[Text and element pointing items]
⟨
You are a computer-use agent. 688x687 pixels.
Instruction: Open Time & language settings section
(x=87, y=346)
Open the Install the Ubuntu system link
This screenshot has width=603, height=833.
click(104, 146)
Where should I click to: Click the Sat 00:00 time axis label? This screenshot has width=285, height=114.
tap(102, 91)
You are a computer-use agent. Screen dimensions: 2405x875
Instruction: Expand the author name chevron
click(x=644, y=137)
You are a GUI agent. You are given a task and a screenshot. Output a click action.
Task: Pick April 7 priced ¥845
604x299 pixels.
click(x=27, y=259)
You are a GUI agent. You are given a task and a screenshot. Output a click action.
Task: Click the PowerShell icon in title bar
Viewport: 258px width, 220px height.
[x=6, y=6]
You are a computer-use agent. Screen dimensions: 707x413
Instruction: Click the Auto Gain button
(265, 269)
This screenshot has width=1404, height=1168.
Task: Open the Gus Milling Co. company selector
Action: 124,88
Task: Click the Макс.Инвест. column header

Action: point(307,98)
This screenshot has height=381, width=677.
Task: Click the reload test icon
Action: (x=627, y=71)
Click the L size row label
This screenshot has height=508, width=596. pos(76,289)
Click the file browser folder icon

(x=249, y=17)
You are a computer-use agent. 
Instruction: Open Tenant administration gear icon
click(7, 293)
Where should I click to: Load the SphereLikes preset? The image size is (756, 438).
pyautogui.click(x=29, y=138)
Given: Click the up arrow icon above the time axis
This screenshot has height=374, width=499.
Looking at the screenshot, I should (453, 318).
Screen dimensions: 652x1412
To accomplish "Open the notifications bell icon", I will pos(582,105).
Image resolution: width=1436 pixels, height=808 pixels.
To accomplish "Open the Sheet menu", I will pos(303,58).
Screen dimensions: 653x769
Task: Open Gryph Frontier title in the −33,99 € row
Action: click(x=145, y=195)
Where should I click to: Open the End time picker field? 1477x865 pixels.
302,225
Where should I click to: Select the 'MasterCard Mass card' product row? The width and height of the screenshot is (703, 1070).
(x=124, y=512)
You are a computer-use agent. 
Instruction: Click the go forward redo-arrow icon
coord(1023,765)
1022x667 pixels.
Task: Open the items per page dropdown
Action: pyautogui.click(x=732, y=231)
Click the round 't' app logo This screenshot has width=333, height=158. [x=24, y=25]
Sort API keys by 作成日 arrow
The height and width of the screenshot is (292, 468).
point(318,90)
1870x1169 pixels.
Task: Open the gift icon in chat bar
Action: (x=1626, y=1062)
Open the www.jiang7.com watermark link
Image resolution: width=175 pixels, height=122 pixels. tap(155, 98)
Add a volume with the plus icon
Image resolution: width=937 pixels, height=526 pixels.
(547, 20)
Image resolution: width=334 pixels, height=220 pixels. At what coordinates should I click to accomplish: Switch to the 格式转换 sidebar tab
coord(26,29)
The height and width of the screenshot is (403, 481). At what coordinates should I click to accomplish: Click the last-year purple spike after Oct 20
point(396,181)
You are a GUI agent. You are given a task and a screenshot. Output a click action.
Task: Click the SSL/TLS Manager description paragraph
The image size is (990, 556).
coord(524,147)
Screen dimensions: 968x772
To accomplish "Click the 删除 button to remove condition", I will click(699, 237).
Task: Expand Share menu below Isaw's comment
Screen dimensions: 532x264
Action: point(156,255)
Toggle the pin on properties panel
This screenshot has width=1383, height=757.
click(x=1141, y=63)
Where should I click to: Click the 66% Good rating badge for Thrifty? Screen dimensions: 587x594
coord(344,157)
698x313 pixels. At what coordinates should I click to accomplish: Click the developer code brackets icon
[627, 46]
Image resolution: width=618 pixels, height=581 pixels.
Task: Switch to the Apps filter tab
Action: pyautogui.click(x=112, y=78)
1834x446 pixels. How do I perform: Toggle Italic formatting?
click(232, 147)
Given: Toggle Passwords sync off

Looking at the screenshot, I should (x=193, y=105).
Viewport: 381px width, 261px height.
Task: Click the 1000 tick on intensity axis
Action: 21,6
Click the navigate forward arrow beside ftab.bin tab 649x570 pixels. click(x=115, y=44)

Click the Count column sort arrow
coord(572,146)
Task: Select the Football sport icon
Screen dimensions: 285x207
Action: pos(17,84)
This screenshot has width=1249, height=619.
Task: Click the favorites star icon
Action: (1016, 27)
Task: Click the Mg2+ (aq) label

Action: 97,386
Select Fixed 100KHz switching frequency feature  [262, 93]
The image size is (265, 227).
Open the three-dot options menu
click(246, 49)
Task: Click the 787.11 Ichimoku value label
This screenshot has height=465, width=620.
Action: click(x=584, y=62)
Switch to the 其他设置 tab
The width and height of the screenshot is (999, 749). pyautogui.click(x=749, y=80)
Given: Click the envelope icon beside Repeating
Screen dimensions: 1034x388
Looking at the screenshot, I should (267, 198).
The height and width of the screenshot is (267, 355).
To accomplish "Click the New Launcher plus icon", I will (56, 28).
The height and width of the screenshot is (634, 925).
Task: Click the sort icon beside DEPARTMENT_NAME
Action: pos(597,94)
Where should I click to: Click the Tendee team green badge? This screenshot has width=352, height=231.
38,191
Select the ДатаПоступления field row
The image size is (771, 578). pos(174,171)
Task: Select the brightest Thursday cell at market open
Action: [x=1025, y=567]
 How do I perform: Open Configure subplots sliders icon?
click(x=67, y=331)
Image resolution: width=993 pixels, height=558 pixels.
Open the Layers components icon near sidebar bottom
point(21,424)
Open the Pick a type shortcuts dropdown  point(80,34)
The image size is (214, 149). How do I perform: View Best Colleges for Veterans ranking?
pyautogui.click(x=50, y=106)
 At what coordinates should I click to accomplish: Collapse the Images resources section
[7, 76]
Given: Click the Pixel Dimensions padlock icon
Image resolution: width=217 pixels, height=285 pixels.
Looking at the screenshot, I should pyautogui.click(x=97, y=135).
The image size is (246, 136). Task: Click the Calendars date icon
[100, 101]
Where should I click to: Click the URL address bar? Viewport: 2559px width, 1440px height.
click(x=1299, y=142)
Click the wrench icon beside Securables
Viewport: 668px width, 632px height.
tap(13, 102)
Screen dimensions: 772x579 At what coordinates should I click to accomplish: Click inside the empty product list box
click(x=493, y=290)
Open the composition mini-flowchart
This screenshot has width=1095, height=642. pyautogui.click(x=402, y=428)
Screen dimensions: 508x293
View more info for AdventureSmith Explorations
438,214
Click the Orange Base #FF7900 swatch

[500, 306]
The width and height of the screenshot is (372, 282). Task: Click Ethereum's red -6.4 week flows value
⟩
§ WHAT TO WORK ON
Rewrite everything from the line containing "Image resolution: width=993" down to the line containing "pyautogui.click(x=50, y=106)", requests included, and scale each coordinate in the answers by 1.75, rounding to whole numbers with halves going up. Leave every other number as it is, and give only those lines.

§ OUTPUT OF THE TASK
Image resolution: width=993 pixels, height=558 pixels.
Open the Layers components icon near sidebar bottom
point(37,742)
Open the Pick a type shortcuts dropdown  point(140,60)
The image size is (214, 149). How do I perform: View Best Colleges for Veterans ranking?
pyautogui.click(x=88, y=186)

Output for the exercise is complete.